3メガ銀行労組のベア要求見送り方針を批判する連合の神津里季生会長=3月3日午後、東京都千代田区の連合会館(平尾孝撮影)【拡大】
平成28年春闘で、トヨタ自動車がベースアップ(ベア)に相当する賃金改善分について、月2千円以上の回答を行う見通しとなったことが3日、分かった。政府は好業績の企業に賃上げを呼びかけており、製造業を代表するトヨタとしても「経済の好循環」に貢献する。前年の4千円は下回るが、2千円以上のベアは3年連続。一部にベア要求を見送る動きがある中、相場のリード役のトヨタがベアに踏み切ることで、他の自動車、電機大手などの交渉にも影響を与えそうだ。

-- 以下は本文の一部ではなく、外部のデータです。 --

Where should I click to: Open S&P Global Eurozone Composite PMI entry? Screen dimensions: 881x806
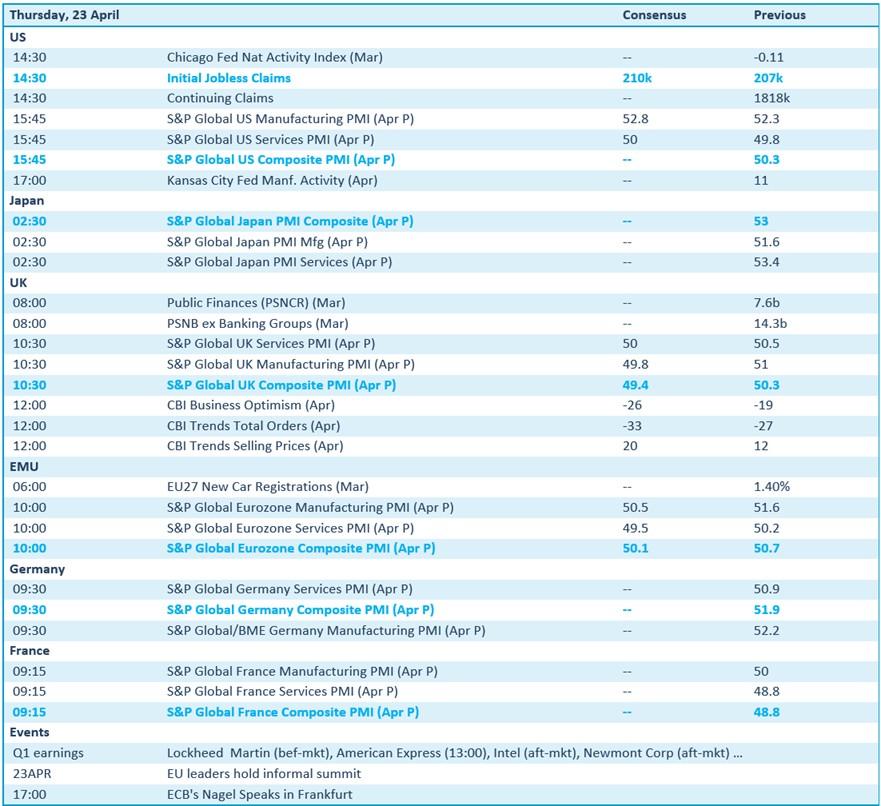301,548
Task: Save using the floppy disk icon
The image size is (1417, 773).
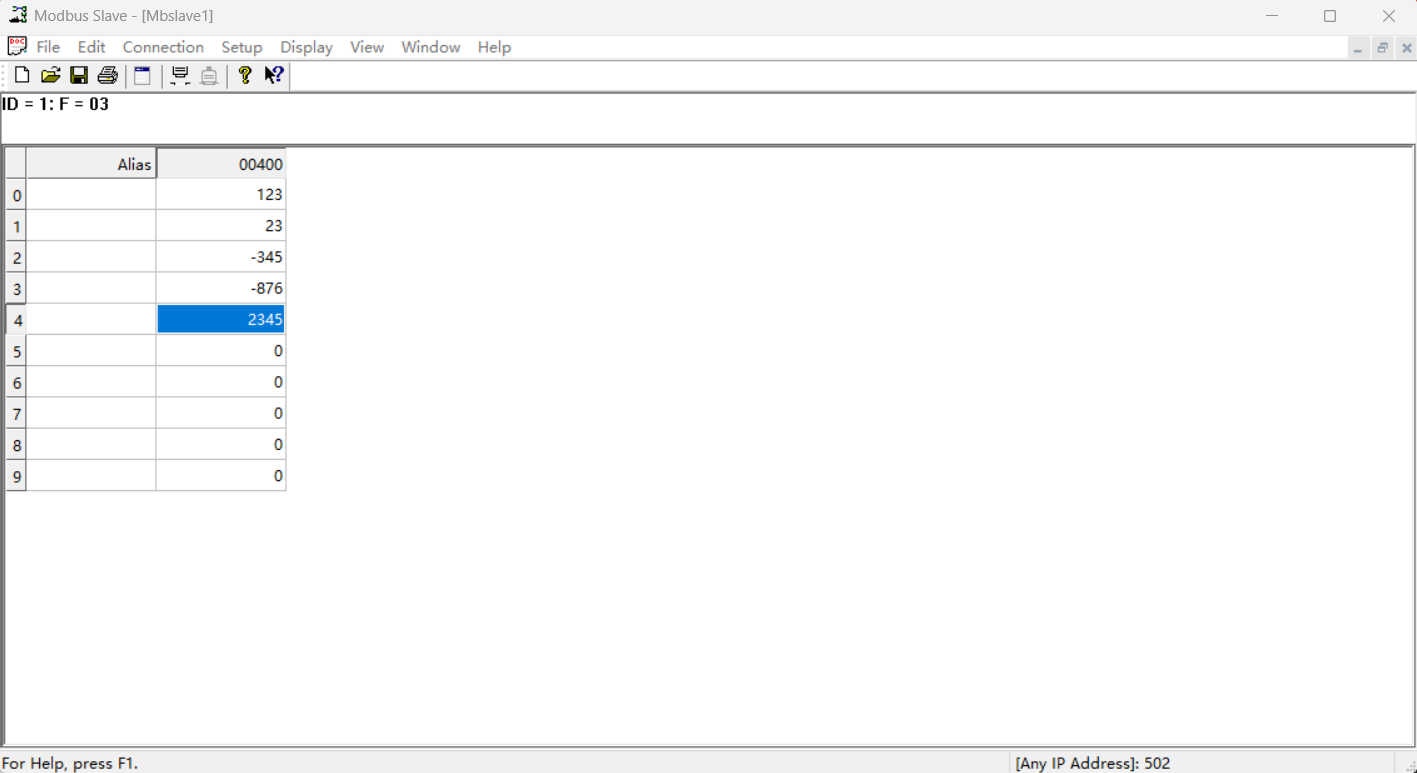Action: [79, 76]
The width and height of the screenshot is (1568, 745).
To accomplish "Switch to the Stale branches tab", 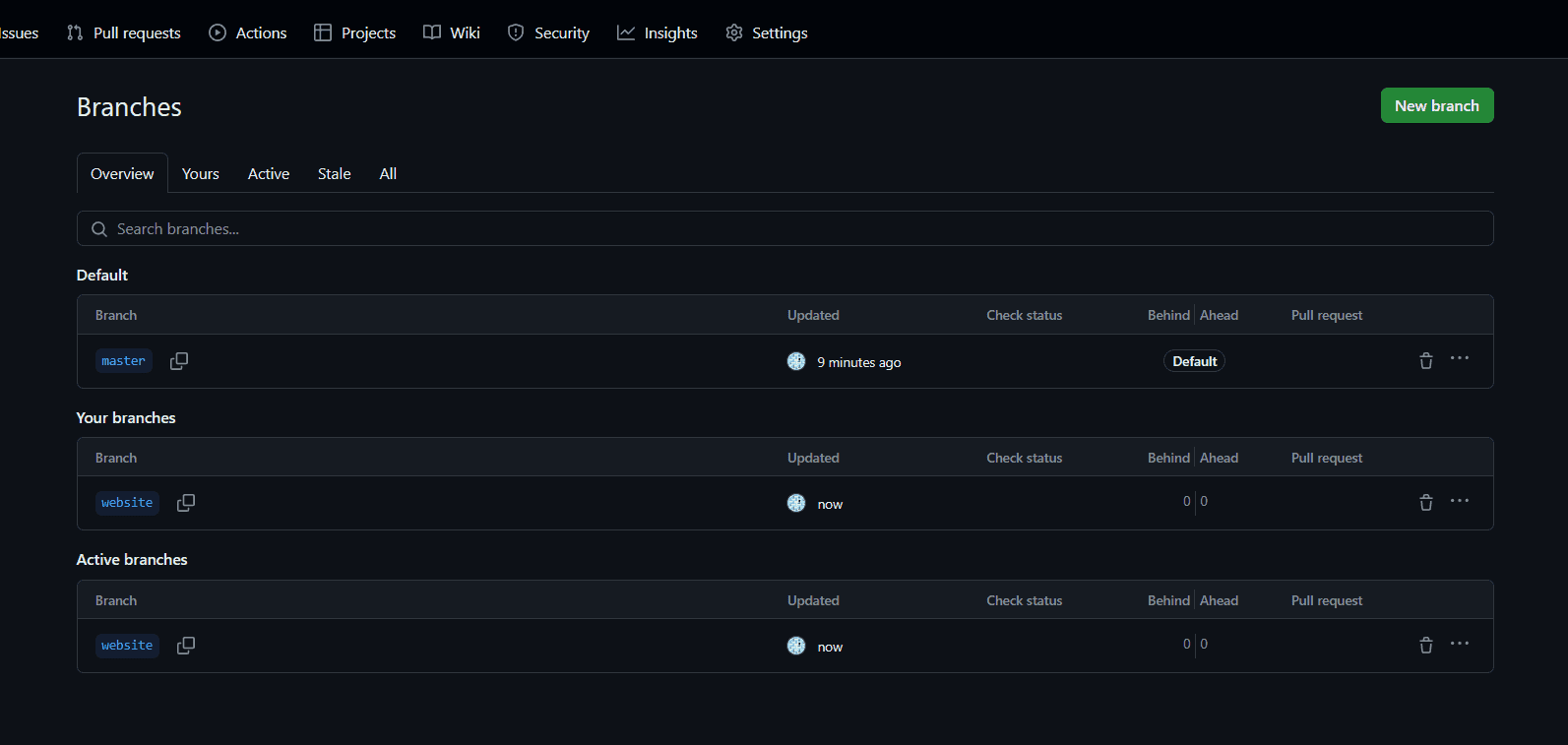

労働組合側は月3千円を要求していた。経営側は満額回答を視野に入れるが、「高すぎる」(幹部)との意見も根強く、どこまで隔たりが埋まるかが焦点だ。
トヨタは28年3月期決算で営業利益が過去最高の2兆8千億円に達する見込み。米国の販売増や円安効果で好調が続いている。
一方で、ベアは固定費の増加につながり、コスト競争力を弱める。経営側には「トヨタの賃金は他社と比べて高い」との声もある。